Внутри у нее – огонь. Кипяток, хлещущий наружу.
– Já! Elsk-a-a mig! Mig! Elsk! А-а-а…
Все кончается в мгновения.
Хотя почему кончается? Только начинается.
Сергей опрокидывает ее на себя, сжимает руками так же страстно, как она сжимает его внутри. Быстрей, быстрей! Да! Люби меня! Люби!..
А потом они говорили. О прошлом, о будущем. О мечтах юной девушки, о том, что будет, когда они поженятся (а как же иначе?), и о мечте ее отца, настоящей мечте воина: о мече, гибком, как ивовая ветвь, и остром, как клык молодого волка, мече, который можно добыть в бою с германцами или франками, если очень, очень повезет, и невозможно купить, потому что король франков обязательно казнит того, кто рискнет продавать дивные клинки людям севера…

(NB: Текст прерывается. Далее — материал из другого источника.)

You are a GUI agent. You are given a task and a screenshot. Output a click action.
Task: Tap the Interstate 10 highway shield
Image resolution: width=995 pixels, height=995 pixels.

«Боги и впрямь меня любят, – думал Сергей, вкладывая франкский булатный клинок в пахнущие маслом, проложенные изнутри войлоком ножны. – И Прастен меня любит, ведь иначе ни за что не продал бы мне такое сокровище».
Хотя кто знает? Может, Прастен попросту не знает настоящей цены меча и большая куча золота, вся доля Сергея от меховой аферы, показалась кормчему достаточной платой за полоску стали?